Herr F. ist Geschäftsführer der Antragstellerin. Das von der Antragstellerin beantragte Beweisthema bezog sich daher auf die übliche Gestaltung der Bestellvorgänge zwischen der Antragstellerin und den Unternehmen D. GmbH und P. AG. Dies ist jedoch nicht entscheidungsrelevant. Zu entscheidungswesentlichen Fragen der Ausarbeitung des Angebots durch die Teilnahmeberechtigte und die Beischaffung der Bestätigungen der D. GmbH und P. AG über die zeitgerechte Lieferung der ausschreibungskonform umgebauten Fahrzeuge an die Teilnahmeberechtigte im gegenständlichen Vergabeverfahren konnte dieser Zeuge keine Aussage machen, da er damit nicht betraut war.

Die Aufnahme weiterer Beweise war nicht erforderlich.
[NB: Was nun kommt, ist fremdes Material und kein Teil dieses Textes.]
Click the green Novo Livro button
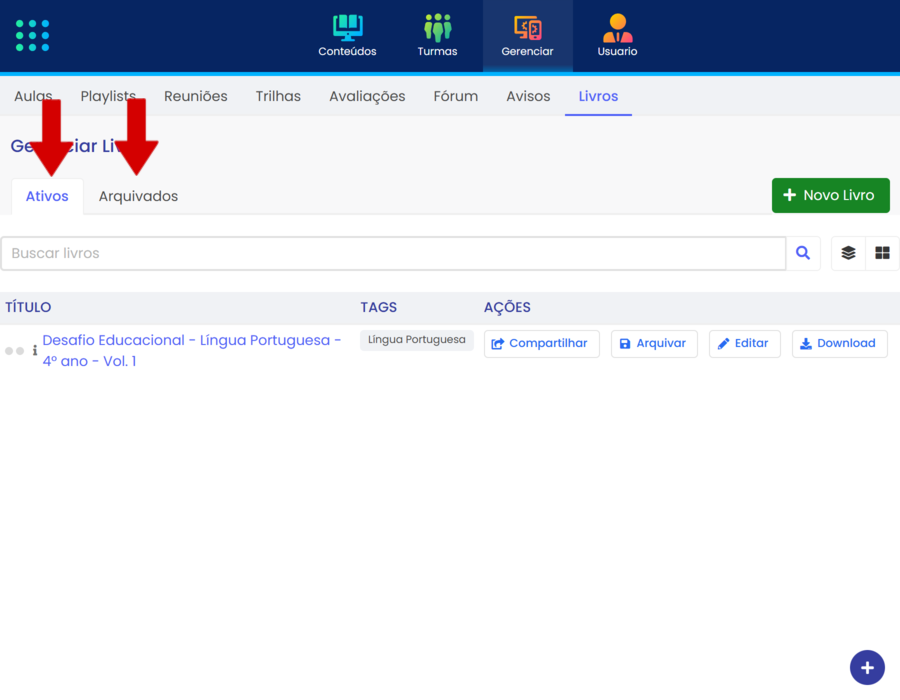The width and height of the screenshot is (900, 700). pos(830,196)
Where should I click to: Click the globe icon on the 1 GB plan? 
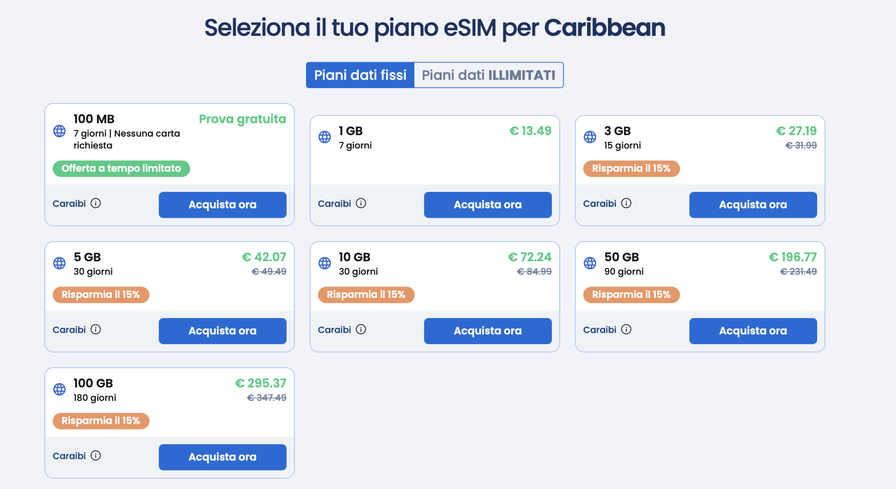tap(324, 137)
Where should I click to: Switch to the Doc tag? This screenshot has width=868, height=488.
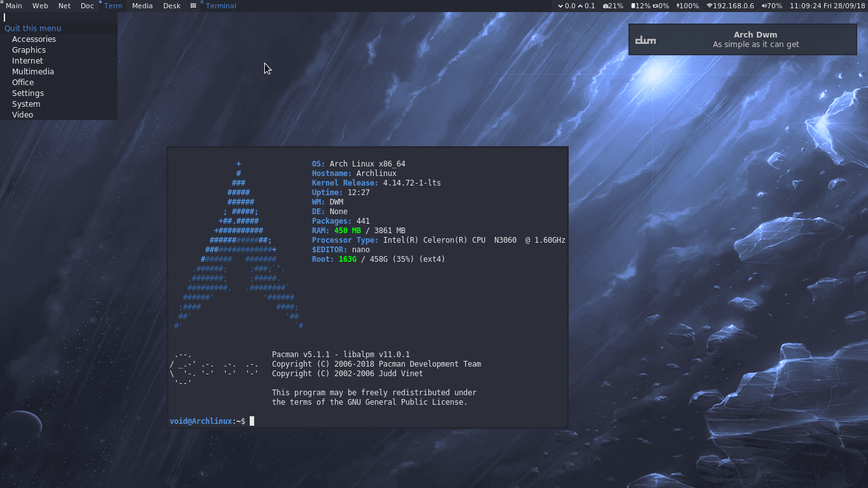87,6
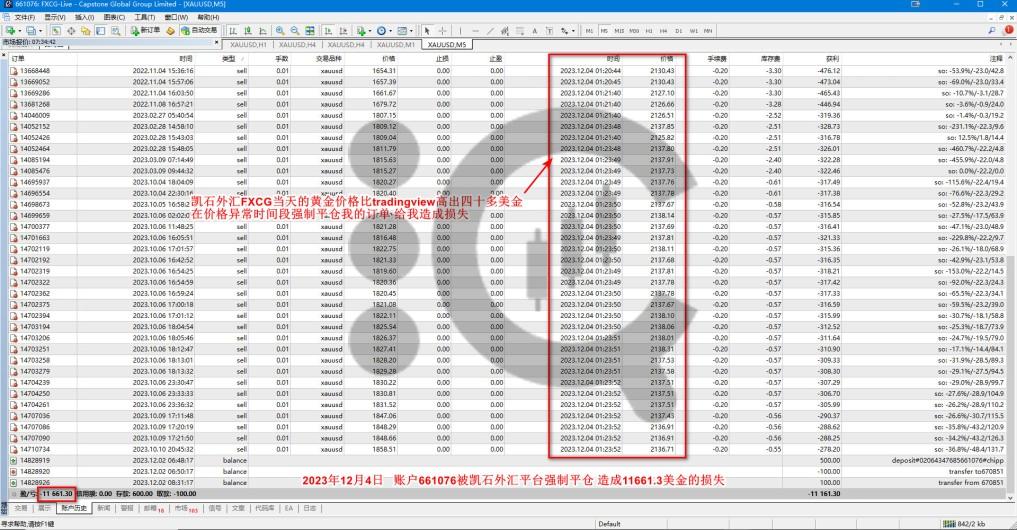Select the 新闻 terminal tab
This screenshot has height=530, width=1017.
pyautogui.click(x=104, y=508)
XI.: Die ordentliche Revision ist unzulässig, da keine Rechtsfrage im Sinne des Art. 133 Abs. 4 B-VG zu beurteilen war, der grundsätzliche Bedeutung zukommt. Weder weicht die gegenständliche Entscheidung von der bisherigen Rechtsprechung des Verwaltungsgerichtshofes ab, noch fehlt es an einer Rechtsprechung. Weiters ist die dazu vorliegende Rechtsprechung des Verwaltungsgerichtshofes auch nicht als uneinheitlich zu beurteilen. Ebenfalls liegen keine sonstigen Hinweise auf eine grundsätzliche Bedeutung der zu lösenden Rechtsfrage vor.